Saved entries
=== Section Start ===
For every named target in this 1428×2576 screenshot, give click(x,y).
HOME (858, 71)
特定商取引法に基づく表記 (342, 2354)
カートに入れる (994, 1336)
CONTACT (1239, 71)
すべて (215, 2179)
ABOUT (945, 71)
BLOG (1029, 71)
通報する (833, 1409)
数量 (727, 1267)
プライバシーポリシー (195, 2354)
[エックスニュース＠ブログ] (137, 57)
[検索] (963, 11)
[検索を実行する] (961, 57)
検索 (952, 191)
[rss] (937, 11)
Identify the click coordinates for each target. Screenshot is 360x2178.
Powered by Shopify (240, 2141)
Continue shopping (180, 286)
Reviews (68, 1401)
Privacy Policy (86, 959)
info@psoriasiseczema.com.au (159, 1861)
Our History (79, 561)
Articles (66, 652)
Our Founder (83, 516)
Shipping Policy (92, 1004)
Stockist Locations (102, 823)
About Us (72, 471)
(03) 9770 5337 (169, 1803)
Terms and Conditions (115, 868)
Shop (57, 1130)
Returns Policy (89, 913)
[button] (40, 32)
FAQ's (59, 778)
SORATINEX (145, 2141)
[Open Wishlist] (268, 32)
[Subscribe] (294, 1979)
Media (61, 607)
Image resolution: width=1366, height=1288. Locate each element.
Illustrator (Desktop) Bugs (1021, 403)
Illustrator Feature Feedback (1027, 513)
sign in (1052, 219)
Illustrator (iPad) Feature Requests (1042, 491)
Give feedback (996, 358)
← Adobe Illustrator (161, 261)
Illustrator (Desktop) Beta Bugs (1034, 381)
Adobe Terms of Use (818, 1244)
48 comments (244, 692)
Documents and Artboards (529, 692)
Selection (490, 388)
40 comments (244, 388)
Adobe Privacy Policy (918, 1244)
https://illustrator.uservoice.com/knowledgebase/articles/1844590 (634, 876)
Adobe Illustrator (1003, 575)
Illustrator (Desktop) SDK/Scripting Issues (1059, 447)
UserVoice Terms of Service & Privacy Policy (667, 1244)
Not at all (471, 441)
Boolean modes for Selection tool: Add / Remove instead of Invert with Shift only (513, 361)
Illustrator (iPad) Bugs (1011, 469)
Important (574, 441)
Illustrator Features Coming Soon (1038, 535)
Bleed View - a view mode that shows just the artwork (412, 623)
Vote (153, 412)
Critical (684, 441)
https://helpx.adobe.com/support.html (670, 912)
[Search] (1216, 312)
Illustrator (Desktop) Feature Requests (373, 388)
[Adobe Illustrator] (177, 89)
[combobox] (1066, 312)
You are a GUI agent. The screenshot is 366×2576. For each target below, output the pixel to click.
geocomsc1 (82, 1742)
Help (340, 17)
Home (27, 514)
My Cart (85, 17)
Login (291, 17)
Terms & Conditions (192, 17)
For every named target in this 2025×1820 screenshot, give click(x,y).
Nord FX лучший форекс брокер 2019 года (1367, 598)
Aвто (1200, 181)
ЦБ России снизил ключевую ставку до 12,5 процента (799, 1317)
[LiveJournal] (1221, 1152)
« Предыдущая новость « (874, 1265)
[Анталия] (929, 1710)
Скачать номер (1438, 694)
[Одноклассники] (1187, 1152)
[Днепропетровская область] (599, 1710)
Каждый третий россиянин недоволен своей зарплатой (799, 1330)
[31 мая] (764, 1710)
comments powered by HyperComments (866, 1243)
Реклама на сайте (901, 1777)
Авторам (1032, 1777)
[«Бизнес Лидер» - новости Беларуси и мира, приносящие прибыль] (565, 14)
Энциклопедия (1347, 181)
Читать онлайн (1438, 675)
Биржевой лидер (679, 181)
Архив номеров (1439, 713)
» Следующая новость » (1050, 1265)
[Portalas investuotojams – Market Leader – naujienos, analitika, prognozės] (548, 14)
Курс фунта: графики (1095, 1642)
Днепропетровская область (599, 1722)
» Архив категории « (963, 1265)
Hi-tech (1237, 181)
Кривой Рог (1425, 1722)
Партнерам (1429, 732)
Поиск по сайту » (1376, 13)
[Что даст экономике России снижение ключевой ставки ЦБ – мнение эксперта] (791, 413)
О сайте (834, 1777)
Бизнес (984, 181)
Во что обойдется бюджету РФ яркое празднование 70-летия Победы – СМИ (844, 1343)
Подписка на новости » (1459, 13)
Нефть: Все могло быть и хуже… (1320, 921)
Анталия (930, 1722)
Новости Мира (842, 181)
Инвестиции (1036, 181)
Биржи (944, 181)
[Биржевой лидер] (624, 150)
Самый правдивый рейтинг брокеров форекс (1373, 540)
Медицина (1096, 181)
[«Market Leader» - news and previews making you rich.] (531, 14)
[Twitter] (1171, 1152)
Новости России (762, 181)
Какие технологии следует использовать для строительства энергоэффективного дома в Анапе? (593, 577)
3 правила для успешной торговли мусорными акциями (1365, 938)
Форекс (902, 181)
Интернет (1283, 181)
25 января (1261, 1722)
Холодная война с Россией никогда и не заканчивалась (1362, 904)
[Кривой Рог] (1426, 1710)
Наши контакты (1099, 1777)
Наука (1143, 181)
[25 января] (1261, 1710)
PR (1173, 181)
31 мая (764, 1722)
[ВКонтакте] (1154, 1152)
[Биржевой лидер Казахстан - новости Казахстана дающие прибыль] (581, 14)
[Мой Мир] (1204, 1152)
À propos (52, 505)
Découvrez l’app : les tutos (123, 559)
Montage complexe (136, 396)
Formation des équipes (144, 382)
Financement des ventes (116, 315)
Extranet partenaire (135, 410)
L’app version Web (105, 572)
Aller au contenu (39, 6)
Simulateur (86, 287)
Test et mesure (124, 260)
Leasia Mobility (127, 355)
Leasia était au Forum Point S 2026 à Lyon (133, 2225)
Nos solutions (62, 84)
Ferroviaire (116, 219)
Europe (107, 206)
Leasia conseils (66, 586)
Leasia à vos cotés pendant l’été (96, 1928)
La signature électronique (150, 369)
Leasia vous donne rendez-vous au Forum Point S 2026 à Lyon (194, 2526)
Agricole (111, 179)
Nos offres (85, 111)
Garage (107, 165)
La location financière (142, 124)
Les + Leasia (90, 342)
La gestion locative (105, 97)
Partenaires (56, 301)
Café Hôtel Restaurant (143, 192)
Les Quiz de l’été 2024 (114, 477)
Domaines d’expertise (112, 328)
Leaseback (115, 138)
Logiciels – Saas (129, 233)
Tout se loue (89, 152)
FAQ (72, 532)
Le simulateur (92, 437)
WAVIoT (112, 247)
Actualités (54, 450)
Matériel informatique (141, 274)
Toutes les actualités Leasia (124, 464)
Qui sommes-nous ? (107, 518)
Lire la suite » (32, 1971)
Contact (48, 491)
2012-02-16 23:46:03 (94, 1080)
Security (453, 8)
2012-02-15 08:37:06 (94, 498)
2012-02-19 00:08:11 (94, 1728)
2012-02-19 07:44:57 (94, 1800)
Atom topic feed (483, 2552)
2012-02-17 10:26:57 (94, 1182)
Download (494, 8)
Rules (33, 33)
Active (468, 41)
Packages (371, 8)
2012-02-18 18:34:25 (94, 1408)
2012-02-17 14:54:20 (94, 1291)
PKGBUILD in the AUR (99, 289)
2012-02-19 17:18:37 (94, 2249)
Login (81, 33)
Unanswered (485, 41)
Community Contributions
=== Section End ===
* **Exercise requirements**
Filter the entries and copy each line with "target".

* **Reply**
For every named target in this 1428×2576 screenshot, give click(x,y).
Identify the click coordinates for each target. Screenshot is 360x2178.
You are a GUI agent. The screenshot is 366×2576. For each target below, output the pixel to click.
For every named target in this 2025×1820 screenshot, give click(x,y).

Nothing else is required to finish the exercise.